Lifelong education doesn’t follow just from the truth that there’s always more to know, but also from the truth that the world is constantly changing and we must be forever fitting ourselves to a new reality.
It’s not that there’s a finite amount of knowledge, though very large, and we might, if we studied long enough eventually know it all. The reality is that the amount of knowledge available to know is constantly expanding. Each day is a new day. Something new is always coming in to being. We’re called to lifelong learning because you can’t possibly know now what you might need to know in a future world that hasn’t been created yet.
And, I would say, for many of the lessons the church has to teach, we’re not simply filling ourselves up with facts we need to know, we’re laying out lessons we need to practice.
I know I should be kind. Lifelong learning means practicing kindness again and again in ever new circumstances. To be just requires context. Justice for who, how? What’s the wrong we’re trying to right? What are the complications because justice is rarely simple? Tell me more..
The church is the place where we’re reminded to be kind and just. Where we are asked to return to kindness when our inclination is otherwise. Held accountable for our failings. And then urged to re-commit.
All of us, whatever our age, are traveling on a life-long journey. A mission of the church, is to give to each of us, the tools we need to take the next step on our journey.
Lifelong religious education is giving each of us a backpack to carry with us on our way and filling that backpack with useful tools as we encounter the experiences of our unfolding life.
How do I make a friend?
How do express my true self?
How do I challenge my limits but keep myself safe?

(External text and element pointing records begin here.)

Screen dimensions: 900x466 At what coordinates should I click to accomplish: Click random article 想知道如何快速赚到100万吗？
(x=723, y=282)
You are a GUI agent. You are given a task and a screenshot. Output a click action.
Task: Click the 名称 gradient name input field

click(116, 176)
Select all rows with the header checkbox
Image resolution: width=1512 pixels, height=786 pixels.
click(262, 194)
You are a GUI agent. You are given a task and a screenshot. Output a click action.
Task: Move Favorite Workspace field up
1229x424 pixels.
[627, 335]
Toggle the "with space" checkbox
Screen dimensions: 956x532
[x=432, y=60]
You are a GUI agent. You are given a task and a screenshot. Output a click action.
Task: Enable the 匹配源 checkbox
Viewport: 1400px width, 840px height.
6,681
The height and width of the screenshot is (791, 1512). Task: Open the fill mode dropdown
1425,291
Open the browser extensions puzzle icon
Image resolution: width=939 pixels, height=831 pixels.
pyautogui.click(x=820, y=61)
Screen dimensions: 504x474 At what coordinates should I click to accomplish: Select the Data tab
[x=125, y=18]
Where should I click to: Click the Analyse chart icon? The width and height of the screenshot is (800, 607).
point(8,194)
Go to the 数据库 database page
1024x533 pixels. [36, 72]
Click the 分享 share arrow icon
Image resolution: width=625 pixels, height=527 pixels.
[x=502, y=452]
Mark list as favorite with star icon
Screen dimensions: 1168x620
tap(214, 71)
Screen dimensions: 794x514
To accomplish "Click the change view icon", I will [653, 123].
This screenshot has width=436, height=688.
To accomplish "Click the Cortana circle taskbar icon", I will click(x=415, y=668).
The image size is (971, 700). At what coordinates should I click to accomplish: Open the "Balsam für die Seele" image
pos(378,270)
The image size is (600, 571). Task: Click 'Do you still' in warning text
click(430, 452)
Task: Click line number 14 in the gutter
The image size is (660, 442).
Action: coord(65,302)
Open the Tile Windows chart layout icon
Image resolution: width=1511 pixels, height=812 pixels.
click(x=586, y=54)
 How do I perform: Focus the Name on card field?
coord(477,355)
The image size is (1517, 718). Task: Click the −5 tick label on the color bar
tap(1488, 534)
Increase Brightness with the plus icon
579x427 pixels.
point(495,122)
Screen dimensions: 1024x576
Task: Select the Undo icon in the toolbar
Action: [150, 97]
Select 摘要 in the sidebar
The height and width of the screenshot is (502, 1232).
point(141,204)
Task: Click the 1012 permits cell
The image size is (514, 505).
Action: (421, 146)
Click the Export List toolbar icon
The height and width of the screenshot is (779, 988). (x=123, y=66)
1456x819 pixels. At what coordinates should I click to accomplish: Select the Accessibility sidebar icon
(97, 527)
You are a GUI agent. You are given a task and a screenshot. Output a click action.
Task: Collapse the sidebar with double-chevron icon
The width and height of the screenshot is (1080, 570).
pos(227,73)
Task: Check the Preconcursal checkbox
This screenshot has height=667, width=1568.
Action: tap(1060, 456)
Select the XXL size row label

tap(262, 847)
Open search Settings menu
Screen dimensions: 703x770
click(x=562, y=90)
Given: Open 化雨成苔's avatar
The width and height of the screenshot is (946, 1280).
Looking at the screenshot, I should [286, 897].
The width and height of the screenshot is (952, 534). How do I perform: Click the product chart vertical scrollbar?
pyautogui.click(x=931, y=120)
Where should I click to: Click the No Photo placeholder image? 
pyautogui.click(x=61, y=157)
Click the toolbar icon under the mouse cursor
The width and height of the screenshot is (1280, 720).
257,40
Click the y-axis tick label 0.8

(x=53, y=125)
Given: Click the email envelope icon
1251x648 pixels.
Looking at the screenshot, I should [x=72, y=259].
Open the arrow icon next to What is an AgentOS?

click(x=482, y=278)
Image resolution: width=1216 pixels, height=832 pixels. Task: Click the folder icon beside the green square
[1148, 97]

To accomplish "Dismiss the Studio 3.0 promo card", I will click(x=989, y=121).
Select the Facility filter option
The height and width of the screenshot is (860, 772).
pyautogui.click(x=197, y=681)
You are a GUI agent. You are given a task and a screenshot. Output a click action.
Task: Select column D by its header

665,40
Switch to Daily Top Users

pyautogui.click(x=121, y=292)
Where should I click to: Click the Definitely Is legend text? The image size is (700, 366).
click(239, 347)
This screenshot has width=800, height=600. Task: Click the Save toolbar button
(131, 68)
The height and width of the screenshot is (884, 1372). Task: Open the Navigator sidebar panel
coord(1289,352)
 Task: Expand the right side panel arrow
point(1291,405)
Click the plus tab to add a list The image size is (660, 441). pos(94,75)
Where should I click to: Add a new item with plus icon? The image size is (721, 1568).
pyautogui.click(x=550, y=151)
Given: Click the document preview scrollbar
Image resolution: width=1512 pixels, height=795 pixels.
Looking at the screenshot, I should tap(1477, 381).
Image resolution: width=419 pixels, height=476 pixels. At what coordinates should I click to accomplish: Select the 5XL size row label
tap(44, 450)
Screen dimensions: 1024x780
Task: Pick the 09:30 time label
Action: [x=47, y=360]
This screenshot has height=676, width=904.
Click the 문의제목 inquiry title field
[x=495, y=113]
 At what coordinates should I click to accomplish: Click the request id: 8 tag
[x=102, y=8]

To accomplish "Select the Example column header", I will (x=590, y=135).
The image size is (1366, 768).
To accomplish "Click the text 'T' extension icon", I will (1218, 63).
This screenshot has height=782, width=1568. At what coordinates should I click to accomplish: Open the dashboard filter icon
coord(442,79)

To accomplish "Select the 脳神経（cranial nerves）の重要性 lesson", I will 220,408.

Where will I find the courage?
Who can I trust?
What if I lose? What if I win?
How do I go on? How do I start again?
Who can I help? And who will help me?
How do I find love?
How can I bear the loss of love?
And so we open our backpack and shuffle through the contents. Here is what other people have done in a situation like this. Here is wisdom from scripture. Here is what the minister had to say on the subject. Here is that lesson from Sunday school. Here is what I learned singing in choir, and sitting through congregational meetings, and watching who stayed after to clean the kitchen and noticing the spirit they had as they did the job.
Here is the notebook in my life’s journey backpack titled, “What my faith has taught me.” With blank pages at the back still to be filled.
The full backpack, heavy on our shoulders, give us comfort and confidence. I’m prepared. I’m ready. I can do this.
I can grow from kid to teen to youth to young adult to older adult to senior. I can negotiate a life of jobs and relationships and gorgeous beauty and heartbreaking tragedy. I can handle bad news with resilience, and success with grace. Because I received and continue to receive a solid religious education, I am secure in my faith that I am good enough, strong enough, and smart enough, to make a life of health and joy for myself, and for others, and for the world we share.
My faith travels with me. My community travels with me. Each on our own journey, still, we walk together.
Though the future is unknown, and the path empty until we take a step into space, the church has done its job, and we’ve done ours, and so we go, knowing what we know, to find what we will find.